There have been many studies addressing the
traditional genotype imputation methods which are
typically based on haplotype-clustering algorithms
(Scheet & Stephens, 2006) and hidden Markov
models (Marchini, Howie, Myers, McVean, &
Donnelly, 2007). BEAGLE is another imputation tool
based on a graphical model of a set of haplotypes
(Browning & Browning, 2009; Browning, Zhou, &
Browning, 2018). It works iteratively by fitting the
model to the current set of estimated haplotypes. Then
resampling of new estimated haplotypes for each
individual is conducted based on a fitted model. The
probabilities of missing genotypes are calculated
from the fitted model at the final iteration. Recently,
deep learning based methods, especially
autoencoders have shown great potential to impute
missing values (Beaulieu-Jones & Moore, 2017;
Duan, Lv, Liu, & Wang, 2016); for example Abdella
and Marwala proposed a method to approximate
missing data by using an autoencoder and genetic
algorithm (Abdella & Marwala, 2005).
In 2018, Lina proposed a Denoising Autoencoder
with Partial Loss (DAPL) method to predict missing
values in pan-cancer genomic analysis (Qiu, Zheng,
& Gavaert, 2018). They showed that the DAPL
method achieves better performance with less
computational burden over traditional imputation
methods.
In 2019, Chen and Shi proposed a deep model
called a Sparse Convolutional Denoising
Autoencoder (SCDA) to impute missing values of
human and yeast genotype data respectively (Chen &
Shi, 2019). This SCDA model achieves significant
imputation accuracy compared with popular
reference-free imputation methods.
In 2020, Lina proposed a deep learning
imputation framework for transcriptome and
methylome data using a Variational AutoEncoders
(VAE) and showed that it can be a preferable
alternative to traditional methods for data imputation,
especially in the setting of large-scale data and certain
missing-not-at-random scenarios (Qiu, Zheng, &
Gevaert, 2020).
On the other hand, there have been many research
addressing genome compression based on neural
networks. In 2006, Hinton and Salakhutdinov
proposed a method based on neural networks by using
a Restricted Boltzmann Machine (RBM) to reduce the
binary stochastic information and dimensions of the
data (Hinton & Salakhutdinov, 2006). In 2016, Sento
introduced a method for image compression using an
autoencoder (Sento, 2016). The accuracy of this
method is high, and results showed that Deep Neural
Network (DNN) could be efficient for image
compression purposes.
BIOINFORMATICS 2021 - 12th International Conference on Bioinformatics Models, Methods and Algorithms
102
In 2019, Wang and Zang proposed DeepDNA to
compress human mitochondrial genome data using
machine learning techniques. The method has a good
compression result in the population genome with
large redundancy, and in the single genome with
small redundancy (Wang, Zang, & Wang, 2019).

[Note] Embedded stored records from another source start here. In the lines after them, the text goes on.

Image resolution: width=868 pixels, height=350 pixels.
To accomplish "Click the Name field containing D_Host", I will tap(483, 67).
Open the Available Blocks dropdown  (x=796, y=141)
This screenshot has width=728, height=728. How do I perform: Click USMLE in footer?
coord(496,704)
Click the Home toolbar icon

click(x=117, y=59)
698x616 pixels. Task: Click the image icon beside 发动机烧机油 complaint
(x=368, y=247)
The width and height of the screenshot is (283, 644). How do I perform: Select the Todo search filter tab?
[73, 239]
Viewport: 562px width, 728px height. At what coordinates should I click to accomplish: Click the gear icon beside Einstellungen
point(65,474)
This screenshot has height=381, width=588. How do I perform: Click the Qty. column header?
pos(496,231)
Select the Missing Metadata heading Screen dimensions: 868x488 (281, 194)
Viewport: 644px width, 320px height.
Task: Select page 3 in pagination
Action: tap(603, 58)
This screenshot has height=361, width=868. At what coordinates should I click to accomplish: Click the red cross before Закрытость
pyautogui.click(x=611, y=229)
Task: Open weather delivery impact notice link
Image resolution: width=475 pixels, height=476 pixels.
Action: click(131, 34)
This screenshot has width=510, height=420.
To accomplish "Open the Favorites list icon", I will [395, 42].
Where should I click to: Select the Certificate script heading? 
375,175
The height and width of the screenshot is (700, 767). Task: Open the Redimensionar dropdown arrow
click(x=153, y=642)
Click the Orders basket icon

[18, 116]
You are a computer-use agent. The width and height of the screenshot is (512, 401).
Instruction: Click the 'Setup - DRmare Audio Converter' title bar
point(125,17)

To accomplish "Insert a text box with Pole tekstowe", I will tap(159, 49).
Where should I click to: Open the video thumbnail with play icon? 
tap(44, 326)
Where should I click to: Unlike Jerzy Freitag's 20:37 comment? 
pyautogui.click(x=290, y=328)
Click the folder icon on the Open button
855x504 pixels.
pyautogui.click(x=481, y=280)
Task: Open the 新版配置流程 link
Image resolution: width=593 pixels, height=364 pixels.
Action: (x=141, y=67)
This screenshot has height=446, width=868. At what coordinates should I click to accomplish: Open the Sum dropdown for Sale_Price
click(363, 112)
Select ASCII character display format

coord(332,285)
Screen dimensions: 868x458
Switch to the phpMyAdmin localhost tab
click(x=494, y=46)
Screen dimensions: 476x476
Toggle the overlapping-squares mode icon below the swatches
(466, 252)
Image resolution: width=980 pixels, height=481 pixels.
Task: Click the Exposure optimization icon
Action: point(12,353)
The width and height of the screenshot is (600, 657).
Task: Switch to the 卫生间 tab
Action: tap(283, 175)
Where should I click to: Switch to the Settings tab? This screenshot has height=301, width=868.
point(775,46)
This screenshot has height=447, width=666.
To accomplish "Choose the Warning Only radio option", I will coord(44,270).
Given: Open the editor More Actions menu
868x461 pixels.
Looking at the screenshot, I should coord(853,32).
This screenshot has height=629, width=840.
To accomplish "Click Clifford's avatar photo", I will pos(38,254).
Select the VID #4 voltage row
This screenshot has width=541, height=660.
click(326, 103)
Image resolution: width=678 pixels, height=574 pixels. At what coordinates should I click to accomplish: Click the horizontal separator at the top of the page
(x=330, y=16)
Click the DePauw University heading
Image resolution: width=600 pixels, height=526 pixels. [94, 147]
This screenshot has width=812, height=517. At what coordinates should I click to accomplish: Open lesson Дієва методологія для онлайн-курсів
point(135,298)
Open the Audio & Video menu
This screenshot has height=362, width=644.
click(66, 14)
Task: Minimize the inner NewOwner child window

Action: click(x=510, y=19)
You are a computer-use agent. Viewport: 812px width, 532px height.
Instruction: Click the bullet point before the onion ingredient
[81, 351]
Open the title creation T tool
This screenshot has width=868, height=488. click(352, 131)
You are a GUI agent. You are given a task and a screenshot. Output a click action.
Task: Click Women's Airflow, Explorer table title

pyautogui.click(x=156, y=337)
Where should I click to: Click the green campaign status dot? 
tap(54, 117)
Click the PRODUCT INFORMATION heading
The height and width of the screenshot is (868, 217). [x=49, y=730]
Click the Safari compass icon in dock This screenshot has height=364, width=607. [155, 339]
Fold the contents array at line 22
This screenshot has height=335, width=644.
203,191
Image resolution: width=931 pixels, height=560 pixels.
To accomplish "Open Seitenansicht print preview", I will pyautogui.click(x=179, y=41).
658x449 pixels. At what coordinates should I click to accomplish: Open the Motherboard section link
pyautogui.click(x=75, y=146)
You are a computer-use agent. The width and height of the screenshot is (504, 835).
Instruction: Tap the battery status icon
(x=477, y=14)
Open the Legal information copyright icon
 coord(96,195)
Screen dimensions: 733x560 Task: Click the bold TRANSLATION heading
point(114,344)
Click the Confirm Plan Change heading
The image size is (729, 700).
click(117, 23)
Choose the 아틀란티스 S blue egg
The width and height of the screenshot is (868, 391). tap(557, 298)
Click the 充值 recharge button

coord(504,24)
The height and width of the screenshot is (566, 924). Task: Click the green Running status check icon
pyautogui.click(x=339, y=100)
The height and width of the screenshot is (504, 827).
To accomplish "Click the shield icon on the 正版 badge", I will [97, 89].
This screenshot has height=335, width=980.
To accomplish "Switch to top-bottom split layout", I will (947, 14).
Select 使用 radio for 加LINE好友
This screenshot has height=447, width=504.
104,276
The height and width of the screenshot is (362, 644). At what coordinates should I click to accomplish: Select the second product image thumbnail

As a recent paper, Absardi and Javidan introduced
a fast reference free genome compression using
Autoencoder to reduce the compression time and to
keep the compression ratio on an acceptable level
(Absardi & Javidan, 2019).
Above mentioned works have discussed either
missing value imputation, or genome-wide
polymorphism data compression individually. There
is no study has been done to impute missing values
and compress genome-wide polymorphisms data at a
time using a separated network. Hence in this study,
a deep learning method Autoencoder Genome
Imputation and Compression (AGIC) has been
introduced which can impute missing values and
compress genome-wide polymorphism data at a time
using a separated stacked autoencoder.
3 METHODS
A deep learning method AGIC comprises a few steps
which are shown in Figure 1. In the first step, the
genome-wide polymorphism data (genotype data) has
been read. Therefore, the genotype data has been pre-
processed by imputing missing values and then
converted into one hot encode. After processing the
categorical values through one hot encoding, an input
data splitting technique has been performed to reduce
the calculation time. Then, an autoencoder model has
been trained by taking each split portion of data as an
input. By training the autoencoder, the compression
and decompression have been done with encoder and
decoder, respectively. Finally, the model has been
evaluated by calculating the compression loss,
compression time and accuracy of imputing missing
values.
All experiments in this study have been conducted
on a PC with an Intel(R) Core(TM) i9-9900K, 3.60
GHz CPU, 32 GB RAM and 64 bit Windows 10
operating system.
3.1 Dataset
The genotype data used in this study was obtained
from a multiparent advanced generation intercross
(MAGIC) population derived from eight indica rice
varieties (Fedearroz 50, Shan-Huang Zhang-2,
IRRI123, IR77186-122-2-2-3, IR77298-14-1-2-10,
IR4630-22-2-5-1-3, IR45427-2B-2-2B-1-1, Sambha
Mahsuri + Sub1). The dataset comprises genotypes of
genome-wide polymorphisms of 1,316 lines for
27,041 SNPs in an excel file. This dataset contains 12
chromosomes and 4 bases of Rice DNA A (Adenine),
C (Cytosine), G (Guanine) and T (Thymine).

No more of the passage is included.